Aimee Cliff 

Big Thief: Two Hands review – powerful and gritty grunge folk

This ‘earth twin’ album to their ‘celestial twin’ UFOF, released in May, foregrounds Adrianne Lenker’s arresting voice and tender/brutal lyrics
  
  

They get better with each release … Big Thief.
They get better with each release … Big Thief. Photograph: Michael Buishas

‘We found his body / Naked and bare” is the visceral couplet that drags the listener, two-handed, into the new album from Big Thief. Songwriter Adrianne Lenker is known for her tender and brutal images, and this record contains some of her finest work yet.

Grunge-folk New Yorkers Big Thief are on a rapid ascent – this is already their second album of the year – and they only seem to get better with each release. They call UFOF, the album released in May, the “celestial twin”, with its spaced-out distortion and otherworldly imagery. On Two Hands, “the earth twin”, they run their fingers through the dirt. These songs were recorded in the desert, and have a sparse, guttural urgency that clings like uncomfortable 100F heat.

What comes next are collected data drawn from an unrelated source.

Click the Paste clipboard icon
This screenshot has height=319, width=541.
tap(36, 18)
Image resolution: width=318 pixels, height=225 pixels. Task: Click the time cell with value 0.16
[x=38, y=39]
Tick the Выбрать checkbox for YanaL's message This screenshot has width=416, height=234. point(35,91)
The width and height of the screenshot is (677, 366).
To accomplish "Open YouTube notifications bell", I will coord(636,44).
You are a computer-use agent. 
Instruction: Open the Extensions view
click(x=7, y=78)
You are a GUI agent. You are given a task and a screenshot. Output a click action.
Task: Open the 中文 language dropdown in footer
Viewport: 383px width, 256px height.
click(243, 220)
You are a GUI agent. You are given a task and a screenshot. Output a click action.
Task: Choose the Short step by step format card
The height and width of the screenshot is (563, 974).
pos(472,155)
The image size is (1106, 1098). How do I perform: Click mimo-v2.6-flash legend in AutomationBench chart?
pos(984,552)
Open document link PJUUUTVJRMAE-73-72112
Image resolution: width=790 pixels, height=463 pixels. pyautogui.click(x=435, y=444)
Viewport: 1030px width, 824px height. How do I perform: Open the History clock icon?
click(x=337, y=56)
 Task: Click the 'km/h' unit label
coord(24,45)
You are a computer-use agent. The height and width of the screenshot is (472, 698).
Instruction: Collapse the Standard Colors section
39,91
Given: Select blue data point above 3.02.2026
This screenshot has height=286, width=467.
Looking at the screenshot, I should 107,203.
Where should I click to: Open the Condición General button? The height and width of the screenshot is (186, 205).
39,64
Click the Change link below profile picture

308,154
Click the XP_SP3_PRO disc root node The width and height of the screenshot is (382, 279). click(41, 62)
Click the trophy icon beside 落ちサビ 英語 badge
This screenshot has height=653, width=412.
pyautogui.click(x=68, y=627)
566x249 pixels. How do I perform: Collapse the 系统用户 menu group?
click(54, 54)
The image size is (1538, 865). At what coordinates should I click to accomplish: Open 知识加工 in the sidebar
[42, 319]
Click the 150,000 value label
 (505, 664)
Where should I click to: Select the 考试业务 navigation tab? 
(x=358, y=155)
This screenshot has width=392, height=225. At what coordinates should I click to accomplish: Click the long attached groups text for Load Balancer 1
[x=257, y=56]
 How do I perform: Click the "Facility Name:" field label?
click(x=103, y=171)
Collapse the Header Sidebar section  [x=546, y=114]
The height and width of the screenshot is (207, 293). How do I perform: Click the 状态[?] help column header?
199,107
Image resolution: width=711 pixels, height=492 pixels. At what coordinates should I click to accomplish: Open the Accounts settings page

Two Hands is a showcase for all of Big Thief’s instruments, recorded raw and closeup. But Lenker’s undecorated voice is the most arresting of them all as it swoops from whisper to cry. On the writhing lead single Not, she sings each bruised word with real pain on the line “It’s not the hunger revealing / Not the ricochet in the cave”, before filling up the space her words evoke with a howling guitar solo. Moments later, on Wolf, you hear her gentle breath between fearful, soft lyrics. Big Thief’s power is in how they understand duality, both in the macro (with their two albums), and in the micro details. This record is best heard alongside its twin, but it’s equally powerful alone.